Generally each of the Golden Retriever breed clubs has a member in charge of puppy referral. These people are the ones you contact if you're looking for a puppy. The club's website generally provides contact information for their puppy referral person. This person will be familiar with who in their club is expecting a litter or has a puppy or dog available and provide contact info. Generally members of the Golden Retriever clubs are individuals who have an interest in the breed and the requirements of the Golden Retriever Club of America code of ethics but you still need to check out any recommended breeder and litter for health clearances etc. 

You may be interested in:
_Yankee Golden Retriever Club
Southern Berkshire Golden Retriever Club
Connecticut River Valley Golden Retriever Club
_


----------



## Caledonian Isles (Apr 16, 2017)

I know that it is always recommended for new puppy people to go to their local GRC puppy referral for assistance in finding a reputable breeder. I understand the reasons behind this, but I just wanted to say that I didn't have any luck with this at all. To be fair, I only tried contacting the club that covered the region where we lived. I emailed the person listed on their webpage and never got a reply back. I waited over a month and then realized there was another puppy referral person listed too, so I emailed her. I got a pretty general email back that no litters were currently listed and I should check back frequently. This wasn't at all helpful. As we know, it's pretty important to get in touch with breeders early, often before the actual breeding takes place. The club response didn't include a list of local breeders or anything at all. We found our breeder by researching this forum exclusively. Just our experience, but it was very disheartening at the time.


----------



## Brum (Sep 28, 2017)

Prism and Nole, 

The breeder said that Penny has all of her clearances and it's just that the heart and eye clearances were not sent to OFA but she has hard copies of them which she will provide. What do you think about that?


----------



## cwag (Apr 25, 2017)

My experience with GRCA is the same as Caledonian Island. I also found my breeder from a mention on this forum.


----------



## Prism Goldens (May 27, 2011)

Brum said:


> Prism and Nole,
> 
> The breeder said that Penny has all of her clearances and it's just that the heart and eye clearances were not sent to OFA but she has hard copies of them which she will provide. What do you think about that?


That's a 'your call' thing- if OFA had them, you would know if it were a cardiologist who did the exam, and you'd know if any eye issues are breeder option conditions or not. 
I would think it would be worth $27 (assuming it's a first eye) for her to be listed on OFA especially since if I recall correctly the other dogs on k9data she owns are all on OFA. It is a part of the CoE to list them.
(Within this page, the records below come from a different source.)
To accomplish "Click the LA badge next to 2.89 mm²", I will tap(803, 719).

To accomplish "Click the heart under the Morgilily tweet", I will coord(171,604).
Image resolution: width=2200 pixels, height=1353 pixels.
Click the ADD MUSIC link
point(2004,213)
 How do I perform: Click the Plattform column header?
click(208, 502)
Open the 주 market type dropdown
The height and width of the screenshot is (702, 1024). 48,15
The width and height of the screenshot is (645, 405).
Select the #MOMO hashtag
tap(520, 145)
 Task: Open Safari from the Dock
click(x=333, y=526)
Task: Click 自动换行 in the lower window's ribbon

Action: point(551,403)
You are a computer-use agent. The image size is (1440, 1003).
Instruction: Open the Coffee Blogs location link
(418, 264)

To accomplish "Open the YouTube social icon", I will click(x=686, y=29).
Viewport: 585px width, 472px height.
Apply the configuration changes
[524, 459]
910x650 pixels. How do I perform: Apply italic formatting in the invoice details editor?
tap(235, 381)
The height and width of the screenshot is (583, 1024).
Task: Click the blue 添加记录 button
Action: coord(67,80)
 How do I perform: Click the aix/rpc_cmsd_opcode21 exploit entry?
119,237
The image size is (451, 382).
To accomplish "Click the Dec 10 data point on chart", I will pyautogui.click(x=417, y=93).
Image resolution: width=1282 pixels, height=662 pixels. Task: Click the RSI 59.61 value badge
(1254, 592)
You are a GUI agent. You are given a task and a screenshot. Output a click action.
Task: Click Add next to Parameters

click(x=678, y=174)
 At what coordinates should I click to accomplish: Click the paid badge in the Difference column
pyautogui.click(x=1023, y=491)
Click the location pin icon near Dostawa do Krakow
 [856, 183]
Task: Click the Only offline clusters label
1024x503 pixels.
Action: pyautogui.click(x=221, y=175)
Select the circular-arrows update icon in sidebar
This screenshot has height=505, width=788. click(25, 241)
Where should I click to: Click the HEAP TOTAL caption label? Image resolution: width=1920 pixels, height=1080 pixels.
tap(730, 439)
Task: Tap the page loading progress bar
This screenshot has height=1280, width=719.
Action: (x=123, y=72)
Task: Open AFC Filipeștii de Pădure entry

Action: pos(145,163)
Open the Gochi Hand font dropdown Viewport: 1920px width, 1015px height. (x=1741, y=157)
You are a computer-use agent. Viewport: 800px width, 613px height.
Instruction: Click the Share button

But it is a piece of the CoE that is frequently not adhered to for whatever reason.

Did you ask her if the heart was done by a cardiologist? And if the eyes were marked 'normal/normal' ? That'd make me feel much more comfortable.


----------



## nolefan (Nov 6, 2009)

Ask for her to email the clearances to you so that you can have a look at them. Be friendly and respectful but ask to see them before you go any farther. Honestly by now she should have volunteered to send them to you without you asking. You can post them here or email to someone and just have a look taken. 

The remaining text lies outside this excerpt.